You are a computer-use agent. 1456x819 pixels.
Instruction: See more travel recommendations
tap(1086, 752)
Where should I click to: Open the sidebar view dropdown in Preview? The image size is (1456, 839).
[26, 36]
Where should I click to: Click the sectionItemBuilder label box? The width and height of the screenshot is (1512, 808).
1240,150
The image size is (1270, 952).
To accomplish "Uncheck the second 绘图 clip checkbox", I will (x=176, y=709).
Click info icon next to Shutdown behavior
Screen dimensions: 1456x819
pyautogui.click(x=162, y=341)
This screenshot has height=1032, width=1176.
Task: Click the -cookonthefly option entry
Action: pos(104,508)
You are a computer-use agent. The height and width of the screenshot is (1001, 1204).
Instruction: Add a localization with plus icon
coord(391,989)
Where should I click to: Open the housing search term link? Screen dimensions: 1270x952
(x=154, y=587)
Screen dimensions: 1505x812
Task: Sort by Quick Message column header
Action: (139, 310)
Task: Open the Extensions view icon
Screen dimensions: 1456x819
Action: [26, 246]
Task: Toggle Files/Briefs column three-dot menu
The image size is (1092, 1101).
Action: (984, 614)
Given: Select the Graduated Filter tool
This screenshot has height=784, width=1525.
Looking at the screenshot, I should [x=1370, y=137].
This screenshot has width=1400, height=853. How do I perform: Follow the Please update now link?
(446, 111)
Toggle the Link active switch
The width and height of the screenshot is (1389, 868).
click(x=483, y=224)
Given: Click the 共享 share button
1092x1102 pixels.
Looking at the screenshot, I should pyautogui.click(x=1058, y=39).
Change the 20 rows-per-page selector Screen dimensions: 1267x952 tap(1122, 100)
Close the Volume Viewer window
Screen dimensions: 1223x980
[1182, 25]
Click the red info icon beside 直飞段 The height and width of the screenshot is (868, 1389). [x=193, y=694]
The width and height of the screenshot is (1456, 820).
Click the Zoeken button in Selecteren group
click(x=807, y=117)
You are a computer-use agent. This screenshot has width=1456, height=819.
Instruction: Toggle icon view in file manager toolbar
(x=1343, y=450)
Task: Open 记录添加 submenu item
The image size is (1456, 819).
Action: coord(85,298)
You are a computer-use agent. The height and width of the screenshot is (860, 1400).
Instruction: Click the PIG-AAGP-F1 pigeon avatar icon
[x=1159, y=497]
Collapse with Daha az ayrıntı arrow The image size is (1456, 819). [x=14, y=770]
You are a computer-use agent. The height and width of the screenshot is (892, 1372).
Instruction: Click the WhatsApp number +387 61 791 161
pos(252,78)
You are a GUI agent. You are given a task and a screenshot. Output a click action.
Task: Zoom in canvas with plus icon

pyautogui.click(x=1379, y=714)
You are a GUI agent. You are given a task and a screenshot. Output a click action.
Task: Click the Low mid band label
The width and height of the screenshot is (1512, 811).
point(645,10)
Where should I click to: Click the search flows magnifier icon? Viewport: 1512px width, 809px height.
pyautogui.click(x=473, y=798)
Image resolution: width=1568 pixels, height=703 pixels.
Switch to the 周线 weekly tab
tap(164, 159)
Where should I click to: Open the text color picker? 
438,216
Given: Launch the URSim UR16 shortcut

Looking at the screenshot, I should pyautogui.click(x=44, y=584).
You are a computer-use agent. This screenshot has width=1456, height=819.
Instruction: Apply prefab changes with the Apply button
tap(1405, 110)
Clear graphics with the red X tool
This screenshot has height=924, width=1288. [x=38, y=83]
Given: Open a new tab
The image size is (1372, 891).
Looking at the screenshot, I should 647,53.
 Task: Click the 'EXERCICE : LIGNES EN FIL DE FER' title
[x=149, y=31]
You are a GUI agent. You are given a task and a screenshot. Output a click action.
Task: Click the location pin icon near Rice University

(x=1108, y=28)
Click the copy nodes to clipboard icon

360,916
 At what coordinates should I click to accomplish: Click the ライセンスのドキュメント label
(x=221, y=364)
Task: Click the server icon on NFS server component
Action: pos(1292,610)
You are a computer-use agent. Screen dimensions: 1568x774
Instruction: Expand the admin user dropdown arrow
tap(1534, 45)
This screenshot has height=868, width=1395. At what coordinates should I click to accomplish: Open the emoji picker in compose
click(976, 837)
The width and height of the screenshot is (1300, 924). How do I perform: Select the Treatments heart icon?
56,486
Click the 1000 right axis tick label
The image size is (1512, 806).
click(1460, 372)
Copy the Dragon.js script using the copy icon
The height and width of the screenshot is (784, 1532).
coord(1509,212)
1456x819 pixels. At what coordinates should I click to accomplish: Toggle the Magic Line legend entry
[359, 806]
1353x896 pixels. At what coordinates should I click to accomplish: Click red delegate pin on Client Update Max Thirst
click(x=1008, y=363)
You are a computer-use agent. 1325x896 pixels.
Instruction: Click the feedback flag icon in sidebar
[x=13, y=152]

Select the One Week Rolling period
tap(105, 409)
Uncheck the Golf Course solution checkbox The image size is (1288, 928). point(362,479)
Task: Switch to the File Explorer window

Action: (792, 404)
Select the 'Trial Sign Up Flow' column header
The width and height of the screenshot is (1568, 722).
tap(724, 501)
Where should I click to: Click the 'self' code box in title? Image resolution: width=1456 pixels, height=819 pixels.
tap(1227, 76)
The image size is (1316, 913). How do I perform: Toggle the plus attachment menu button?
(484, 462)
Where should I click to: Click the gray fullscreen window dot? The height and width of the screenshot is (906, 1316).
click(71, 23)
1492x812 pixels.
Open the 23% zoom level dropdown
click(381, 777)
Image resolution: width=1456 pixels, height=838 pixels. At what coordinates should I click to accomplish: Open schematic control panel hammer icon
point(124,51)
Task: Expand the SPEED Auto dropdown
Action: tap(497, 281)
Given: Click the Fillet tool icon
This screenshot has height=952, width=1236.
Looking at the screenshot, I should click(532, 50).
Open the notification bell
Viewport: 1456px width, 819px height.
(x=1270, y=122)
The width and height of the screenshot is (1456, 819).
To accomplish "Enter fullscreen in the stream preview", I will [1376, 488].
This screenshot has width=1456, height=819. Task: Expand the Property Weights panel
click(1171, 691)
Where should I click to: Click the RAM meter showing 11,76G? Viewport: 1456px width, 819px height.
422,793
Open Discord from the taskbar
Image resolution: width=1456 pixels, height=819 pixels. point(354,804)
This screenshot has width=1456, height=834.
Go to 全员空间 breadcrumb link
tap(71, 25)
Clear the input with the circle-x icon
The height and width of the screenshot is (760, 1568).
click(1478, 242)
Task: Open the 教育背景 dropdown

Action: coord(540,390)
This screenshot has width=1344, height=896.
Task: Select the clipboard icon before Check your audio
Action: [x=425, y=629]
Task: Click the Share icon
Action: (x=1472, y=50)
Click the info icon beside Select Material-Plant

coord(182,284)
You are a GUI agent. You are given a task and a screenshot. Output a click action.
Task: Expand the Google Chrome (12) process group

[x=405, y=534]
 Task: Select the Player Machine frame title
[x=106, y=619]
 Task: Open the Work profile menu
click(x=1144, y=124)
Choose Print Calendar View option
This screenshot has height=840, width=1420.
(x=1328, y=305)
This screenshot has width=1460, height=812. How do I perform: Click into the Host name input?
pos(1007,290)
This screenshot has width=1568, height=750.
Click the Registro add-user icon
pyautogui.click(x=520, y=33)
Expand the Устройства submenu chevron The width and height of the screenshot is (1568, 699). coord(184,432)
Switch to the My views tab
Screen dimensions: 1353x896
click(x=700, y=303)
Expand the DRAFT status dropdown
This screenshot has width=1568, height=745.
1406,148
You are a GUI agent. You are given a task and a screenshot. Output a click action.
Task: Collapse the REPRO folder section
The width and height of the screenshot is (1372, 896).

================

- _WHAT TO PRODUCE_
In the entries above, find the line with "Task: Open the Extensions view icon" and the line with "Click the red", then restate word for word both of them and every line between, with nothing more.

- _ANSWER_
Task: Open the Extensions view icon
Screen dimensions: 1456x819
Action: [26, 246]
Task: Toggle Files/Briefs column three-dot menu
The image size is (1092, 1101).
Action: (984, 614)
Given: Select the Graduated Filter tool
This screenshot has height=784, width=1525.
Looking at the screenshot, I should [x=1370, y=137].
This screenshot has width=1400, height=853. How do I perform: Follow the Please update now link?
(446, 111)
Toggle the Link active switch
The width and height of the screenshot is (1389, 868).
click(x=483, y=224)
Given: Click the 共享 share button
1092x1102 pixels.
Looking at the screenshot, I should pyautogui.click(x=1058, y=39).
Change the 20 rows-per-page selector Screen dimensions: 1267x952 tap(1122, 100)
Close the Volume Viewer window
Screen dimensions: 1223x980
[1182, 25]
Click the red info icon beside 直飞段 The height and width of the screenshot is (868, 1389). [x=193, y=694]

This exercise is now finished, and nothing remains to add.